The lease was signed in 1515, and by 1517 the new Hampton Court was fit for King Henry and Queen Catherine to visit and stay with Wolsey, and by 1525 the works were considered completed.
The approach to Wolsey’s palace was by river, as it had always been, and not as it is today by road. There was first the Watergate, then the Great Gatehouse at the river end of today’s enormously expanded complex. The moat was ornamental if not practical, but it was de rigeur for dwellings of importance to have a moat. A short fixed wood bridge led from the Outer Green Court across the moat, there never was a drawbridge nor the portcullis to be found in older castles.
The Great Gatehouse that Wolsey had built is now a shadow of its former self. There is a central pillared archway, the dwellings part of the Gatehouse is now of three stories, but in Wolsey’s day there were five stories, and the turrets at each side which are now uncapped were surmounted by lead cupolas bearing golden weathervanes.
Wolsey spent huge sums not only on the building of his palace but also on the furnishings. The walls of the rooms in the Gatehouse were covered with tapestries, which quite apart from their decorative value were a practical way of keeping out the cold. This archway leads into the expanse of the Base Court, which originally was cobbled but otherwise appears now as it did in Wolsey’s day. From the sides of this court passages lead to the 40 apartments where courtiers and guests were lodged, each with an outer and inner room, and its own “ensuite” garde-robe.

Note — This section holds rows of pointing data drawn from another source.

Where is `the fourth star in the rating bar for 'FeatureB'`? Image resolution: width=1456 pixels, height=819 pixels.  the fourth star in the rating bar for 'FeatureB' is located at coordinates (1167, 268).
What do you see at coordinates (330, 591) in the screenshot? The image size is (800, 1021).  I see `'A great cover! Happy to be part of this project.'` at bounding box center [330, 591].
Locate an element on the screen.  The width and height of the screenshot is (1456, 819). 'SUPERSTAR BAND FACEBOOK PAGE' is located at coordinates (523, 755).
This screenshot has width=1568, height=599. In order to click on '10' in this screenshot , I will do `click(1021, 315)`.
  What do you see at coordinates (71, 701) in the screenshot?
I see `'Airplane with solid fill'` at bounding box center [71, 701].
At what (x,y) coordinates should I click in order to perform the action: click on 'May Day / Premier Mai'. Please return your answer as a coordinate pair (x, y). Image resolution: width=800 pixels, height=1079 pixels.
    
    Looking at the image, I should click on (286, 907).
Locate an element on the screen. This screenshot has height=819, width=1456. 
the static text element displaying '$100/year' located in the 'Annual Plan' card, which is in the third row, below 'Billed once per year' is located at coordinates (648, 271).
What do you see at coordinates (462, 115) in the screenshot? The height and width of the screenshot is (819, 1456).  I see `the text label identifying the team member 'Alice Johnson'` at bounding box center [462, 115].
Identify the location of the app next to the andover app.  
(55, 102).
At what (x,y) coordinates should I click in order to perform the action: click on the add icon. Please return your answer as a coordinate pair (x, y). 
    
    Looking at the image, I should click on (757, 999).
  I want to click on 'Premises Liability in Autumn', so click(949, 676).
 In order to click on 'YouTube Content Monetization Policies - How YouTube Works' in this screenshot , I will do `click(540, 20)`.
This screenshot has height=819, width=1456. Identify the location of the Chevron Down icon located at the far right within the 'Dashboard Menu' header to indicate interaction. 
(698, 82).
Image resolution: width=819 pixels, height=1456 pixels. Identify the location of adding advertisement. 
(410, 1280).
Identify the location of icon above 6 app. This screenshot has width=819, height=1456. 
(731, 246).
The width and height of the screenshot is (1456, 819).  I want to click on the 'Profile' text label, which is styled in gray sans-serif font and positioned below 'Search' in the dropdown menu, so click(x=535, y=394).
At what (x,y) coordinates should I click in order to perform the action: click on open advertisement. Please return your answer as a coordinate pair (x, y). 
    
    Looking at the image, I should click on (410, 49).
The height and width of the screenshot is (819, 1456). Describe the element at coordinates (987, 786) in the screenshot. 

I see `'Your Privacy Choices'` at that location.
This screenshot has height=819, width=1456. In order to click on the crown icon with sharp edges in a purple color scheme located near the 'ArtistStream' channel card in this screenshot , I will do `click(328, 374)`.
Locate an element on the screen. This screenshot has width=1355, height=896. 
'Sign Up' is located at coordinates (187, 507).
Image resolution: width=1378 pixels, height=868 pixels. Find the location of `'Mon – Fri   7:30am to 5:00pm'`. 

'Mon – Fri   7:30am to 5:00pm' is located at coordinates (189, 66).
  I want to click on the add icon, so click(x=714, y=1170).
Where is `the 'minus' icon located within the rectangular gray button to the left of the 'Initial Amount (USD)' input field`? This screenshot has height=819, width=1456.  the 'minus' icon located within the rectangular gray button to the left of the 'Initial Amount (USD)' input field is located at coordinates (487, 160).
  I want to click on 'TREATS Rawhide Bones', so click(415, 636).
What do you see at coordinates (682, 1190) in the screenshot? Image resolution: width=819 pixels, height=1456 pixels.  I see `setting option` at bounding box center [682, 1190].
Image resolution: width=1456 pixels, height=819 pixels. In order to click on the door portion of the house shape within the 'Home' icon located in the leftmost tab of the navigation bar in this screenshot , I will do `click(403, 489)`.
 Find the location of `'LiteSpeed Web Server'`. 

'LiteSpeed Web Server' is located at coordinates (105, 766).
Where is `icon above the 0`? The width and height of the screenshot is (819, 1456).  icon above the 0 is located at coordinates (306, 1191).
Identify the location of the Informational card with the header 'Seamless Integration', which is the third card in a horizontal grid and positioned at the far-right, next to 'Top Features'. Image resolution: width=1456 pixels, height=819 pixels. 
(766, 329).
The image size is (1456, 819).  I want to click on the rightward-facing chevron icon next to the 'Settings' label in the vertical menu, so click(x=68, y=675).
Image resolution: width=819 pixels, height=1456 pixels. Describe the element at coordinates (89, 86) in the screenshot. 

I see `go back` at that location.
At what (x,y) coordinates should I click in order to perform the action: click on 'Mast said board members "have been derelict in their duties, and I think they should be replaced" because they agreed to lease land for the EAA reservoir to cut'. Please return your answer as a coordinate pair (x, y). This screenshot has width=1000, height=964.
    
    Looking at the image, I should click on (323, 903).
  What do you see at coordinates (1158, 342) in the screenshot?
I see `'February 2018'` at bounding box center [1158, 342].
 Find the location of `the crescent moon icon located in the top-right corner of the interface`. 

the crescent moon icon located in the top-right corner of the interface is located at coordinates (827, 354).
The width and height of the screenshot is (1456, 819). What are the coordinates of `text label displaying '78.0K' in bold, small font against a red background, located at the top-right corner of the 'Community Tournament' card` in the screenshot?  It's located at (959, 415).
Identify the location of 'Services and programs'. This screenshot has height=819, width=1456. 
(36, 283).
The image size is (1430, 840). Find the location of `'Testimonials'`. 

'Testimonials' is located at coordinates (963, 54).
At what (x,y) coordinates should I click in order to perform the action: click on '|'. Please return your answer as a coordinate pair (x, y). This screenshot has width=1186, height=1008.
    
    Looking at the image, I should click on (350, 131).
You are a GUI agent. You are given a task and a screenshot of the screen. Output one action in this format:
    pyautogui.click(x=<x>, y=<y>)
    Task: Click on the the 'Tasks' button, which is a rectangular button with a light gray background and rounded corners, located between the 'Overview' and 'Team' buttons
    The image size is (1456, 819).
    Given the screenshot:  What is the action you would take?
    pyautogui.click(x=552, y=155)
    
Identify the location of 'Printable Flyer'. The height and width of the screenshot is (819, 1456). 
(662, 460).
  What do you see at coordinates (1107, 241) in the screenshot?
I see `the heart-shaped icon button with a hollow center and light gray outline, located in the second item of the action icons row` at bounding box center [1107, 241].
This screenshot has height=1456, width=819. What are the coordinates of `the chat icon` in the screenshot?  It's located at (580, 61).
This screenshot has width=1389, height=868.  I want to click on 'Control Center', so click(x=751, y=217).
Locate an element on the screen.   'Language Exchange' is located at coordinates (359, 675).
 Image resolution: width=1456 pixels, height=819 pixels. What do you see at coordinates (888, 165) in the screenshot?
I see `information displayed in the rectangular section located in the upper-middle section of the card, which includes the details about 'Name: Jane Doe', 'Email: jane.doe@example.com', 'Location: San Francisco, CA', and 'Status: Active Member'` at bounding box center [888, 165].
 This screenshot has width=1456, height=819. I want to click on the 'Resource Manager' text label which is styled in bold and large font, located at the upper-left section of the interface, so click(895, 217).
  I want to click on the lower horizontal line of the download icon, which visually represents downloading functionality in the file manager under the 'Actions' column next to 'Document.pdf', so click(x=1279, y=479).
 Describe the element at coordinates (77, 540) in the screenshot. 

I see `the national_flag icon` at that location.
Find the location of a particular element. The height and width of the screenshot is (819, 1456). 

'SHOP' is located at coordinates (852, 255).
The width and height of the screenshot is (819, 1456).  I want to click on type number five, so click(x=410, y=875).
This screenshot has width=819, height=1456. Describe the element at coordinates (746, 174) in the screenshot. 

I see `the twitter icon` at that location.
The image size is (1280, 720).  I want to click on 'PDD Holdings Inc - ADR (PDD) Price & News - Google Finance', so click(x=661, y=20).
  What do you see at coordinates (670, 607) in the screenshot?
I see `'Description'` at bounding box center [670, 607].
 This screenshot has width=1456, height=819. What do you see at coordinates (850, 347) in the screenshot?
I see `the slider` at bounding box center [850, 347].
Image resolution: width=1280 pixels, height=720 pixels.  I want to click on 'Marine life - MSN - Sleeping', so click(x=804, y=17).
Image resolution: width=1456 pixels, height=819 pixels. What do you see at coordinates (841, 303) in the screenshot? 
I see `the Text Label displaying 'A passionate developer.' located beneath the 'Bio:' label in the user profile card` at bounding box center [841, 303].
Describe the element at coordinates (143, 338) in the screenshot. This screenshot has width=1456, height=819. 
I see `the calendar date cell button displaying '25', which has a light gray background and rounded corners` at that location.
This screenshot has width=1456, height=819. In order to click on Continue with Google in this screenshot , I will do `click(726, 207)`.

At the further end of the Base Court is another, but less spectacular gatehouse, assuredly not known to Wolsey by today’s name of Anne Boleyn’s Gateway; one supposes Wolsey was satisfied to have an ornate gateway and didn’t think it needed a name – after all, it wasn’t a dog or a child and which of us gives a name to the doorways in our house? The small turrets either side of the gateway were built in Wolsey’s time but the bell turret was not. Of interest, although this bell tower was not there in Wolsey’s day, one of the bells is dated 1480, from the Hospitaller era, and bears the initials of its fabricator, Thomas Harris.
At the inner sides of the gateway are some of the eight terra cotta medallions imaging Roman emperors made for Wolsey by the Italian sculptor Giovanni da Maiano, naming himself after his village near Florence. There is a letter from Giovanni, dated 1521, asking Wolsey for payment – Maiano charged Wolsey £2.6.8d each – plus 20 shillings each to install them. He described the medallions as painted, gilded, and representative of the exploits of Hercules. Recent restoration work at Hampton Court has found to everyone’s surprise the medallions were made from London clay, like any common house brick. It was assumed they had been made and been shipped from Italy, but the forensic analysis of minute particles of the clay, has proven Giovanni must have set up a workshop in London.
On the far side of Anne Boleyn’s Gate is another court, now designated the Clock Court, which was the main courtyard of the palace as Wolsey designed it. Much of the surroundings of the court have been changed, but the west wall survives from Wolsey’s time. Although defaced, it is possible to discern his arms, above which is the iconic cardinal’s hat. and below it his motto:
Dominus michi adjutor.
The State apartments were one floor above ground level (first floor UK, 2nd floor US). There were rooms which Wolsey used himself, and others he reserved strictly for King Henry who made use of them in 1525 when he stayed with Wolsey.